My mom has dementia and she will call me off and on while she's in a state of confusion. Mostly stating she's in a different place. I'm at a crossroads, because if I take the call and try to explain she's mad. If I don't take the call, she continues to call and leave lengthy messages. I feel like I'm damned if I do and damend if I don't. I mostly just let her leave a message, and I don't call back unless I fell there's a problem. Then I'll call the ALF and let them know. I feel guilty when I don't, but it seems so pointless.
Notwellmyself....I can relate to the messages your co-worker was receiving. I've had some very ugly ones myself. Of course I know it's not really her, but it still upsets me.
She does watch TV most of the day. They have activities at the ALF, but she's not interested in joining in. She seems to get something on her mind, blows it all out of perportion, and obsesses over it all day long.

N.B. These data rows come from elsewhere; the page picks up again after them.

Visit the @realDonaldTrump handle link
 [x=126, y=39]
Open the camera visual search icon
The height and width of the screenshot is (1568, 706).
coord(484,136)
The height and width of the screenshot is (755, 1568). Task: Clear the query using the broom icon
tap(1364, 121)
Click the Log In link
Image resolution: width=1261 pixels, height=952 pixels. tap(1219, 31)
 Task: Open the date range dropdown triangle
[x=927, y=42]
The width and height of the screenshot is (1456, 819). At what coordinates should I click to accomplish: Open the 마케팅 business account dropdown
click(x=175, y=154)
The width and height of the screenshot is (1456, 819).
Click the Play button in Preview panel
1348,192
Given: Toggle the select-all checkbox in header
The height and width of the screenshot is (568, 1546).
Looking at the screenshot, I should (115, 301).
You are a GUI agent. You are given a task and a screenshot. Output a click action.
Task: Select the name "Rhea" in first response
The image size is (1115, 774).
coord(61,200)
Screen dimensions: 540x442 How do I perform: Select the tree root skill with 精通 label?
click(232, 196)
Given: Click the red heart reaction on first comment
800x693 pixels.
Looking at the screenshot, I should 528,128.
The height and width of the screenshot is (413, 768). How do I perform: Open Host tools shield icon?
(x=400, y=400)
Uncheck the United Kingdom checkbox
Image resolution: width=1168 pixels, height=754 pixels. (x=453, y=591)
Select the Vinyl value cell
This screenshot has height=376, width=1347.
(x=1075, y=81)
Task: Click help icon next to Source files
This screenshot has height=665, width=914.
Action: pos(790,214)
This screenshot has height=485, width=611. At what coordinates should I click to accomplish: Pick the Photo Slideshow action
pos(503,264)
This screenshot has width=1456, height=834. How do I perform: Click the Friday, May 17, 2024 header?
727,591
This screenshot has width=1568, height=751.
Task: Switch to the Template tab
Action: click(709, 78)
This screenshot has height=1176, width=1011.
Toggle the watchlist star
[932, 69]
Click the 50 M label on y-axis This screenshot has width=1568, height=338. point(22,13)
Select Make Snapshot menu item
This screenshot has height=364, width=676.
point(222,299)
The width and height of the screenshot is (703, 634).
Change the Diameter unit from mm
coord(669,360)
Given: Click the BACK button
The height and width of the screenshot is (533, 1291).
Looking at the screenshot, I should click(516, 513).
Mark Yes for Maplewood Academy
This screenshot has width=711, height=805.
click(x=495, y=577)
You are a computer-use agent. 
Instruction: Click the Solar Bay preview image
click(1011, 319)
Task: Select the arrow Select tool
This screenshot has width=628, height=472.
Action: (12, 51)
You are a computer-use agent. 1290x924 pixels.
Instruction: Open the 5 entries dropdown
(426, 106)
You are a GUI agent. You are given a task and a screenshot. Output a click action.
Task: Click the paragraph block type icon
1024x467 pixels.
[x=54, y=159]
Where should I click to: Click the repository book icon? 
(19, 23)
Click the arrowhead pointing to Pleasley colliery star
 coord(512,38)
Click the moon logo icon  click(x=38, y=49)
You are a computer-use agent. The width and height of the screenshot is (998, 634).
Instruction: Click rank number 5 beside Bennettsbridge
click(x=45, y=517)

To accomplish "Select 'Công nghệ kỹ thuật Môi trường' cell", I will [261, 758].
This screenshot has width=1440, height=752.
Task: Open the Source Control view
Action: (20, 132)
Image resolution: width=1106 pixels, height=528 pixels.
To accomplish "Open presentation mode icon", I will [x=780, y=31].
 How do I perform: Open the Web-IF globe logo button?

I'm glad to hear maybe I'm doing all I can do. I used to take the calls, but they never ended well, so I decided in order to keep my sanity (what's left) maybe I shouldn't talk to her during those times.
Thanks for your responses.
Good Luck.
Do you call her at regular times? If you call her everyday at 10 am and 4 pm and keep the call short and upbeat that MIGHT reduce the number of calls and perhaps reduce your guilt feelings.
Good luck!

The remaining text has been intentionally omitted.